[Python-Dev] type(obj) vs. obj.__class__

Steven D'Aprano steve at pearwood.info
Sun Oct 18 21:47:31 EDT 2015


On Sun, Oct 18, 2015 at 05:35:14PM -0700, David Mertz wrote:

> In any case, redefining a method in a certain situation feels a lot less
> magic to me than redefining .__class__

That surprises me greatly. As published in the Python Cookbook[1], there 
is a one-to-one correspondence between the methods used by an object and 
its class. If you want to know what instance.spam() method does, you 
look at the class type(instance) or instance.__class__, and read the 
source code for spam.

With your suggestion of re-defining the methods on the fly, you no 
longer have that simple relationship. If you want to know what 
instance.spam() method does, first you have to work out what it actually 
is, which may not be that easy. In the worst case, it might not be 
possible at all:

class K:
    def method(self):
        if condition:
            self.method = random.choice([lambda self: ..., 
                                         lambda self: ...,
                                         lambda self: ...])


Okay, that's an extreme example, and one can write bad code using any 
technique. But even with a relatively straight-forward version:

    def method(self):
        if condition:
            self.method = self.other_method


I would classify "change the methods on the fly" as self-modifying code, 
which strikes me as much more hacky and hard to maintain than something 
as simple as changing the __class__ on the fly. 

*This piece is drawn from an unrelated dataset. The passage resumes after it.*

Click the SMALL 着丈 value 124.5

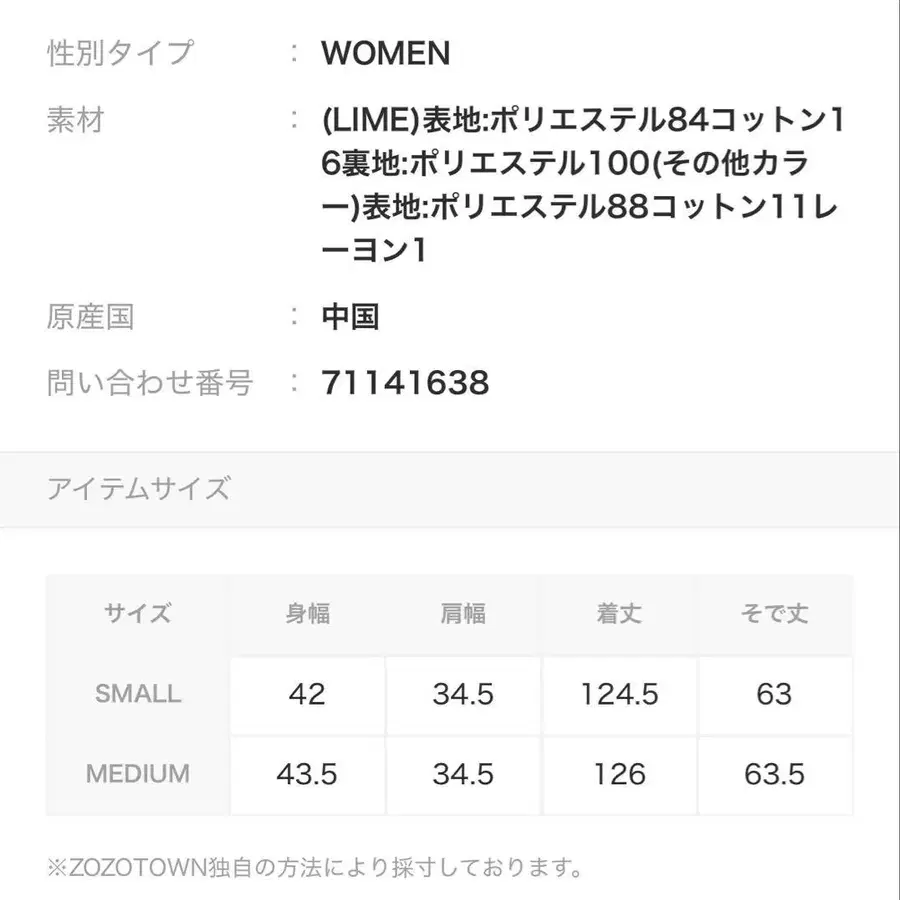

Changing the __class__ is just a straight-forward metamorphosis: what 
was a caterpillar, calling methods defined in the Caterpillar class, is 
now a butterfly, calling methods defined in the Butterfly class. 

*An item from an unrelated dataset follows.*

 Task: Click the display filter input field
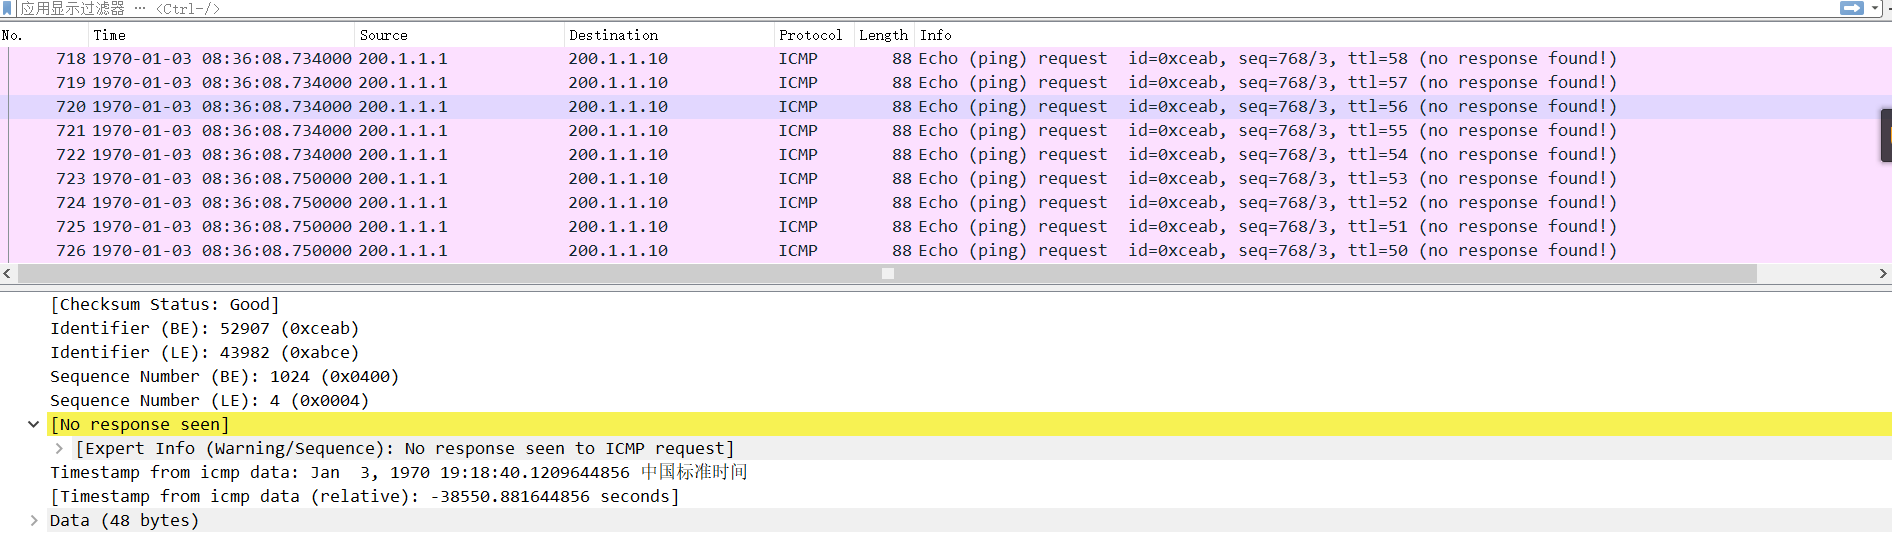[900, 8]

(The only change I would make from the published recipe would be to make 
the full Ringbuffer a subclass of the regular one, so isinstance() tests 
would work as expected. But given that the recipe pre-dates the 
wide-spread use of isinstance, the author can be forgiven for not 
thinking of that.)

If changing the class on the fly is a metamorphosis, then it seems to me 
that self-modifying methods are like something from The Fly, where a 
horrible teleporter accident grafts body parts and DNA from one object 
into another object... or at least *repurposes* existing methods, so 
that what was your leg is now your arm.

I've done that, and found it harder to reason about than the 
alternative:

"okay, the object is an RingBuffer, but is the append method the 
RingBuffer.append method or the RingBuffer.full_append method?"

versus

"okay, the object is a RingBuffer, therefore the append method is the 
RingBuffer.append method".


In my opinion, the only tricky thing about the metamorphosis tactic is 
that:

obj = Caterpillar()
# later
assert type(obj) is Caterpillar

may fail. You need a runtime introspection to see what the type of obj 
actually is. But that's not exactly unusual: if you consider Caterpillar 
to be a function rather than a class constructor (a factory perhaps?), 
then it's not that surprising that you can't know what *specific* 
type a function returns until runtime. There are many functions with 
polymorphic return types.





[1] The first edition of the Cookbook was edited by Python luminaries 
Alex Martelli and David Ascher, so this recipe has their stamp of 
approval. This isn't some dirty hack.